◆ What to produce
Go through the records and extract every line with the word "will".

◆ Extracted material
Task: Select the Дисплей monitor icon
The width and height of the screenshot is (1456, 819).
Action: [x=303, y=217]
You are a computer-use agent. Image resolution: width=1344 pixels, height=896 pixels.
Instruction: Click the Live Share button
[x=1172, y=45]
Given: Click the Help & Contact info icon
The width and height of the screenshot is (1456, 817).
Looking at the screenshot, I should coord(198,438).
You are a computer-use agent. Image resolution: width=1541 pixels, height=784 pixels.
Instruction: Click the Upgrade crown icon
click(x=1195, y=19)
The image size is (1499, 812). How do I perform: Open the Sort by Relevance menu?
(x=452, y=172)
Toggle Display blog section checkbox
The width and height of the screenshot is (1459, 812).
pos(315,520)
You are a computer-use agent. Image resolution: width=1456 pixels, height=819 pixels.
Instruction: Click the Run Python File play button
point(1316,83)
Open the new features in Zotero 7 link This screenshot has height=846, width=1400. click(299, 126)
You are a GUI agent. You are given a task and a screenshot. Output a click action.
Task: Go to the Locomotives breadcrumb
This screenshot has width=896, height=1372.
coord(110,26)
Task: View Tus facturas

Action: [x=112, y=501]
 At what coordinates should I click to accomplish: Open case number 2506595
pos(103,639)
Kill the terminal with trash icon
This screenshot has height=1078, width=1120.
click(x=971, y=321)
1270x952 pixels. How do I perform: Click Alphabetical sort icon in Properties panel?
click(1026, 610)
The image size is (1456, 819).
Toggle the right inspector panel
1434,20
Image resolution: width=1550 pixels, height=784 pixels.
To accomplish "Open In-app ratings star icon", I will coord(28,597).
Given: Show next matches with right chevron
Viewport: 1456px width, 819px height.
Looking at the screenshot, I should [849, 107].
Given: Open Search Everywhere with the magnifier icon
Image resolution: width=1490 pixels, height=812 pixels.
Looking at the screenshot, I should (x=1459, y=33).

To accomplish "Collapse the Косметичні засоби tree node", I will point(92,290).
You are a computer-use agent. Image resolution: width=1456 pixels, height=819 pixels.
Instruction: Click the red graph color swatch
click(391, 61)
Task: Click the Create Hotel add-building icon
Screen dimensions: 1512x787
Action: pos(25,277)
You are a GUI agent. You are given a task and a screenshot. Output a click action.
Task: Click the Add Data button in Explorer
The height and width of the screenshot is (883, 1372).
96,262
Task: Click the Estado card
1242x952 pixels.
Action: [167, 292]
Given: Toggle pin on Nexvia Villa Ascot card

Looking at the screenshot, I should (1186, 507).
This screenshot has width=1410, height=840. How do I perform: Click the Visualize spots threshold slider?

◆ Exercise response
To accomplish "Open In-app ratings star icon", I will coord(28,597).
To accomplish "Collapse the Косметичні засоби tree node", I will point(92,290).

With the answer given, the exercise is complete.